(Dataset entries)
------------------------------------

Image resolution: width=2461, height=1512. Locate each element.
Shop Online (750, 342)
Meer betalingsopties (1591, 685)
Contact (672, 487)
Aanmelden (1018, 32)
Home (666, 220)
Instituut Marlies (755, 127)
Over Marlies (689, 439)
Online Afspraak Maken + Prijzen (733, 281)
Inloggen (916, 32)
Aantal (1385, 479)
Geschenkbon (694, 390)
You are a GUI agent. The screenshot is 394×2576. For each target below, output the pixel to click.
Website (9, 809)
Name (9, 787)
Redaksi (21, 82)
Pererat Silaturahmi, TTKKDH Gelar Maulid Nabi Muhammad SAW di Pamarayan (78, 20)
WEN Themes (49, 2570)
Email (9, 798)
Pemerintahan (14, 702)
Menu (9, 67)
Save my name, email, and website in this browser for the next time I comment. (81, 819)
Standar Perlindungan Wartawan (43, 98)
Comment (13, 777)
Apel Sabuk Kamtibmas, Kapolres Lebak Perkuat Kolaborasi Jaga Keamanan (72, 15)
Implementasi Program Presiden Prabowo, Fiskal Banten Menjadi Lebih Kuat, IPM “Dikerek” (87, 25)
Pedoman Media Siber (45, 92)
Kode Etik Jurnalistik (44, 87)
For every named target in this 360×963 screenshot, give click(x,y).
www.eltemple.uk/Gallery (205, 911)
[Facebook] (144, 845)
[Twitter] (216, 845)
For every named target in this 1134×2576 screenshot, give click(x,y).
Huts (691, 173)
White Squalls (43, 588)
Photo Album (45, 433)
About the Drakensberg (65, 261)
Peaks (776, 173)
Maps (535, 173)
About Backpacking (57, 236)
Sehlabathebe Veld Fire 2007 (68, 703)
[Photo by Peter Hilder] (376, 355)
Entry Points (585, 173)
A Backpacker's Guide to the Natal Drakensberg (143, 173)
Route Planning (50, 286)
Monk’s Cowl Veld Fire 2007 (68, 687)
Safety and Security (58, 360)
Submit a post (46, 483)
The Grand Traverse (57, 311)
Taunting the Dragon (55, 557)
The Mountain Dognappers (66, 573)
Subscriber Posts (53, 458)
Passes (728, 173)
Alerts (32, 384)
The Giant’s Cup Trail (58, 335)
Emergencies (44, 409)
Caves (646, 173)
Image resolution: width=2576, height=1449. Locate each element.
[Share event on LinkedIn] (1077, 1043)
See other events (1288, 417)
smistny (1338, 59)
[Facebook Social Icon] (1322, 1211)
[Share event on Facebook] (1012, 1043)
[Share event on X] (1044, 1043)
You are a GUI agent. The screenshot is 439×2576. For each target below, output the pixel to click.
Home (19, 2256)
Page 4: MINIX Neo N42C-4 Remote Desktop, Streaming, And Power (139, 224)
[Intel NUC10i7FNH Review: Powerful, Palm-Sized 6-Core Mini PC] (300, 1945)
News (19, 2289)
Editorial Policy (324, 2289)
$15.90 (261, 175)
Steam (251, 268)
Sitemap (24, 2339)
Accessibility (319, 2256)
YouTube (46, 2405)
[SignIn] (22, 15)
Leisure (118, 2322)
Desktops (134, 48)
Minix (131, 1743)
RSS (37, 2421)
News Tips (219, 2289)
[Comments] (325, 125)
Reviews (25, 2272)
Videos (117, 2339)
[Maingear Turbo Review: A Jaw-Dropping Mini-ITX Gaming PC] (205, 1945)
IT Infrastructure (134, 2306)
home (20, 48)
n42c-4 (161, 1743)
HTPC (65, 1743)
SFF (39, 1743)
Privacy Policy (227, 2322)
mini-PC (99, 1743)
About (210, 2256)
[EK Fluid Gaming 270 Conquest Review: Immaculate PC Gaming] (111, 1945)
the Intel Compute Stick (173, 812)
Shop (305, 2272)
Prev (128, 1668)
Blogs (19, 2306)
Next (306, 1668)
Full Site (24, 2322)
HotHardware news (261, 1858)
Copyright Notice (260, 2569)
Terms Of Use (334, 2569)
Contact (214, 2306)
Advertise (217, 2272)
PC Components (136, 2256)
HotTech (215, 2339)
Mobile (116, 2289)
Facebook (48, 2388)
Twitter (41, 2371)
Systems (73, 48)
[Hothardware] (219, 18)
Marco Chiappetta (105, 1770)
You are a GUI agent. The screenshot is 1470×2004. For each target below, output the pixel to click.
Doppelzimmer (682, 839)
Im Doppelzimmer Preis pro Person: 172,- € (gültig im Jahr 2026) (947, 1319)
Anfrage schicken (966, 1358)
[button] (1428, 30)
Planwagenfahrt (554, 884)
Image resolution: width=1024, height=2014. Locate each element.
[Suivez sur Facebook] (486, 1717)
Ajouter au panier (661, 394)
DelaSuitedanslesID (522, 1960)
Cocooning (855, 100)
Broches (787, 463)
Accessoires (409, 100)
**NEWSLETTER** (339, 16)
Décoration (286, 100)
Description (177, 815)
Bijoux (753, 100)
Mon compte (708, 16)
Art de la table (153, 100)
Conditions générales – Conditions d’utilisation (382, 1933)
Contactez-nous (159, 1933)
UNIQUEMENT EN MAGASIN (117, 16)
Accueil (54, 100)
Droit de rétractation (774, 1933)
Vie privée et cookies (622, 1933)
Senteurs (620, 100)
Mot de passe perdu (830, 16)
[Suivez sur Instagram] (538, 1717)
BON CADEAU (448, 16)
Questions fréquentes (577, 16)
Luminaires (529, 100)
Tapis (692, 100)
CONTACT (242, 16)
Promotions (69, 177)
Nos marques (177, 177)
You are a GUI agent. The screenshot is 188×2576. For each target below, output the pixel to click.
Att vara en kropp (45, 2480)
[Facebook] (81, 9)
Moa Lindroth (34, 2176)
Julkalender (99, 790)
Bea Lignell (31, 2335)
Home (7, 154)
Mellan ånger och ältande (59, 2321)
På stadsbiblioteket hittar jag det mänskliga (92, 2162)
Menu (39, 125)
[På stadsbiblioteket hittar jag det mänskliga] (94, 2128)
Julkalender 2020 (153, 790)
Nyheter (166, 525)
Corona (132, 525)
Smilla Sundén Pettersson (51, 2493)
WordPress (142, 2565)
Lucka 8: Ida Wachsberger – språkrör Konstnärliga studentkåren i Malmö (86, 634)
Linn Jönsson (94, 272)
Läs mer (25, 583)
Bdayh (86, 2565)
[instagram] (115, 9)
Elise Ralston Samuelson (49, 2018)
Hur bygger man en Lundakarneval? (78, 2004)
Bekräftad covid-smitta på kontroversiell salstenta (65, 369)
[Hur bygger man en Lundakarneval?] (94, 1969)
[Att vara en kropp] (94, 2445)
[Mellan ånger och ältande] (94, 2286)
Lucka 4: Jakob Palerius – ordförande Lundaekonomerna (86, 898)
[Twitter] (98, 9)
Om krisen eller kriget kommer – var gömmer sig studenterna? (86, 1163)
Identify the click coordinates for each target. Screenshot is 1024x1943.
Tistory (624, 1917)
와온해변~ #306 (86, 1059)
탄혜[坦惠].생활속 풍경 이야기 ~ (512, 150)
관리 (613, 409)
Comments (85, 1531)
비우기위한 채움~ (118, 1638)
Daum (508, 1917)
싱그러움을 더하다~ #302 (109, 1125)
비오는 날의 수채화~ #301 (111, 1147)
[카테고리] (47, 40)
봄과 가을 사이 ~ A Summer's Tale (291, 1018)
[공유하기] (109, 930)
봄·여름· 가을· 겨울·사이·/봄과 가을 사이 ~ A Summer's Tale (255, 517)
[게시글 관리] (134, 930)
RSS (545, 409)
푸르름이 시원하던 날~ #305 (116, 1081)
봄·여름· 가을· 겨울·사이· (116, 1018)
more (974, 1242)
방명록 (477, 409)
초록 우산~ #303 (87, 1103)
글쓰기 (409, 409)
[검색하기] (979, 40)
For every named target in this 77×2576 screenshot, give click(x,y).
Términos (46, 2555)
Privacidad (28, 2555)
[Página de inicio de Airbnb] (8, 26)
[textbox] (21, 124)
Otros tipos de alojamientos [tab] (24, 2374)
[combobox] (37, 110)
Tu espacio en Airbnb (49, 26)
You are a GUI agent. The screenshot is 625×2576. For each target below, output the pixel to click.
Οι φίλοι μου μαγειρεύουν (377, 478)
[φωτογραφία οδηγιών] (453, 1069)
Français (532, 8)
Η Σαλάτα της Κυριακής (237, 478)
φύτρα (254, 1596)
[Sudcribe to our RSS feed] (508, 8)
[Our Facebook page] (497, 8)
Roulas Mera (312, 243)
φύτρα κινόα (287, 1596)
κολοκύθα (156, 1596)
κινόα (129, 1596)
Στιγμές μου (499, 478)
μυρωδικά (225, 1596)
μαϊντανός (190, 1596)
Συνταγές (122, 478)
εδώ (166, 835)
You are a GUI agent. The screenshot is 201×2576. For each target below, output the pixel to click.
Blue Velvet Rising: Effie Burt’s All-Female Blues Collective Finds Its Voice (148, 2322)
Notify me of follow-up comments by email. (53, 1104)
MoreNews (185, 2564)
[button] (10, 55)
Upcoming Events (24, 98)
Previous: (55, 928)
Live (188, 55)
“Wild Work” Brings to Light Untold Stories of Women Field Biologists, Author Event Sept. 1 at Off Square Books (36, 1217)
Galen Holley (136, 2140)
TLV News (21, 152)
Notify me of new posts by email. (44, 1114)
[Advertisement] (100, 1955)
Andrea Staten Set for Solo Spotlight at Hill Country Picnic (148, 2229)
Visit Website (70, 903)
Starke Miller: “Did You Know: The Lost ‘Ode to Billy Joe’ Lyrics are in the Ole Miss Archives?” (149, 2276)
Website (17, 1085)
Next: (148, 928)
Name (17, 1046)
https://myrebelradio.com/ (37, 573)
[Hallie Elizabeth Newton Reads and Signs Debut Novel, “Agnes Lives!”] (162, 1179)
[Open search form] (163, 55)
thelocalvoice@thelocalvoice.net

------------------------------------

__Exercise goal__. Every line from the one that holds "[Open search form] (163, 55)" to the end of the data above should be given again exactly, with that line and the last one both kept.

__Finished task__.
[Open search form] (163, 55)
thelocalvoice@thelocalvoice.net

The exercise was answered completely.